WORK TO BE COMPLETED. Copy the rows below verbatim, omitting the pictures from your answer.

PROVIDED ENTRIES.
☆ ☆ ☆ ☆

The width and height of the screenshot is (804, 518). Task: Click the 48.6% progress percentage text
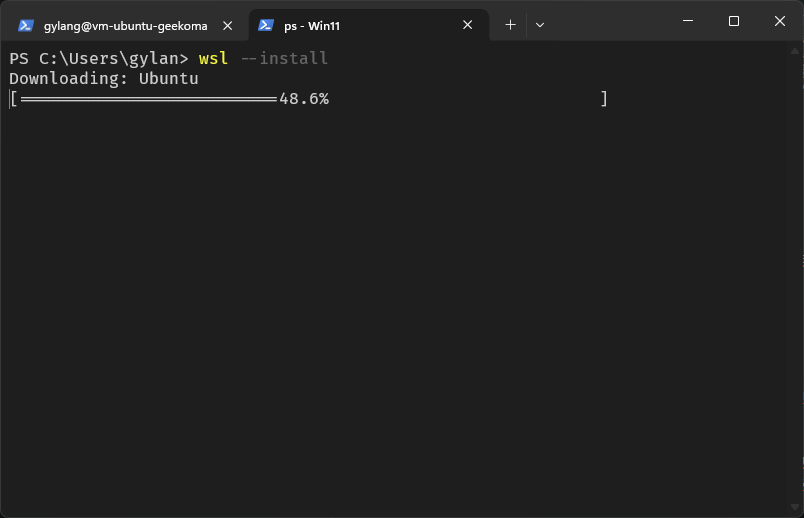(304, 99)
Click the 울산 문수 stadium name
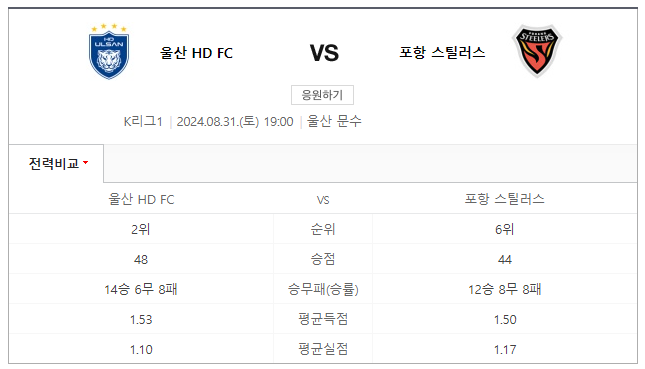 point(334,121)
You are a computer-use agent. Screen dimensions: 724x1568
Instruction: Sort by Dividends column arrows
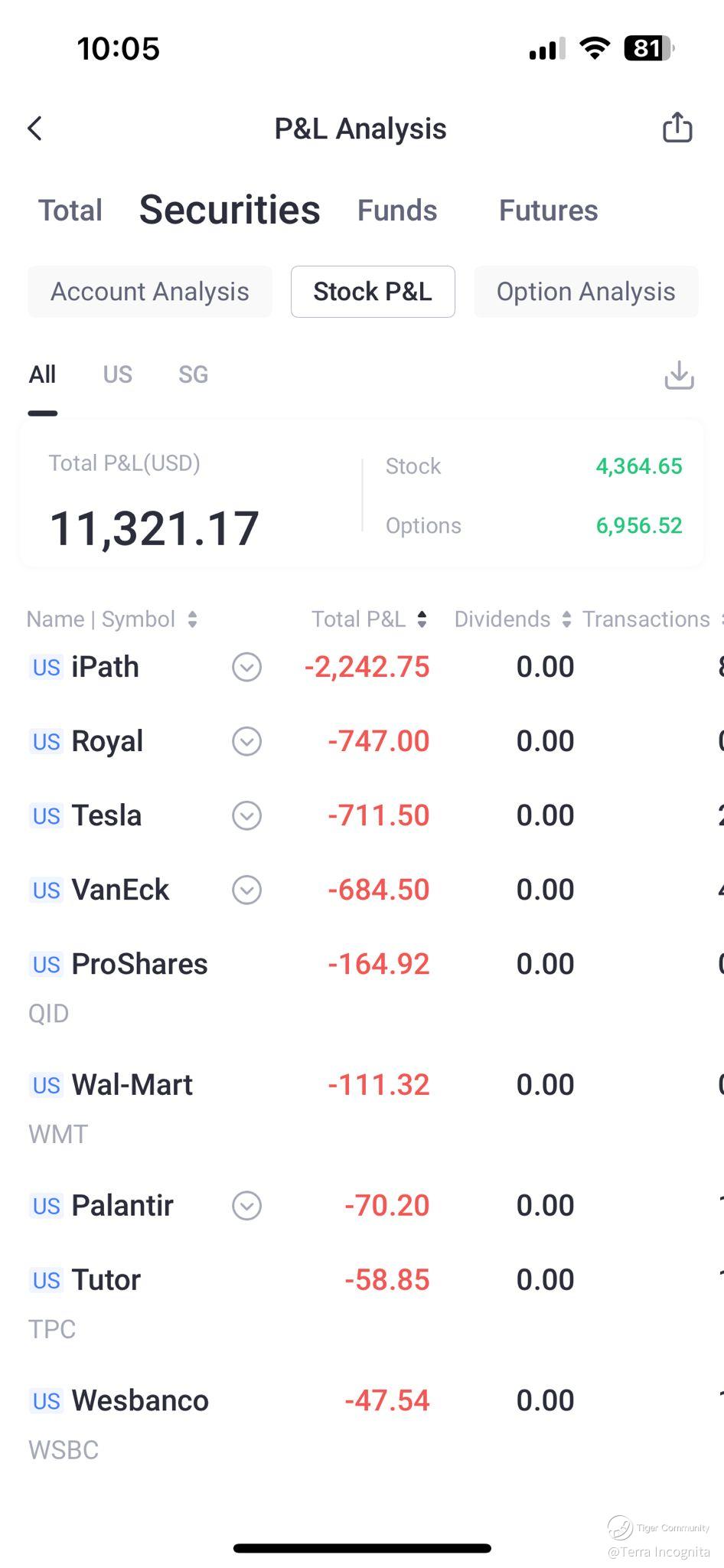pyautogui.click(x=566, y=619)
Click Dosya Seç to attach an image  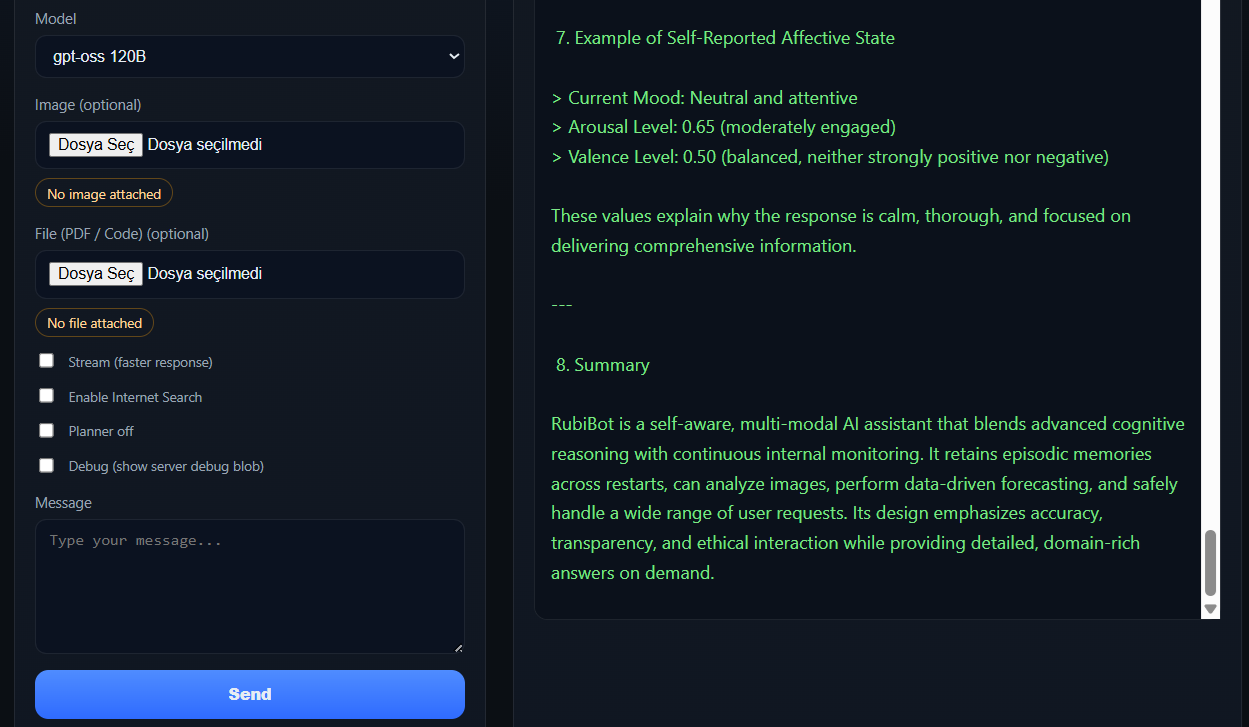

☆ ☆ ☆ ☆

FINAL ANSWER.
The width and height of the screenshot is (804, 518). Task: Click the 48.6% progress percentage text
(304, 99)
Click the 울산 문수 stadium name
 point(334,121)
You are a computer-use agent. Screen dimensions: 724x1568
Instruction: Sort by Dividends column arrows
pyautogui.click(x=566, y=619)
Click Dosya Seç to attach an image  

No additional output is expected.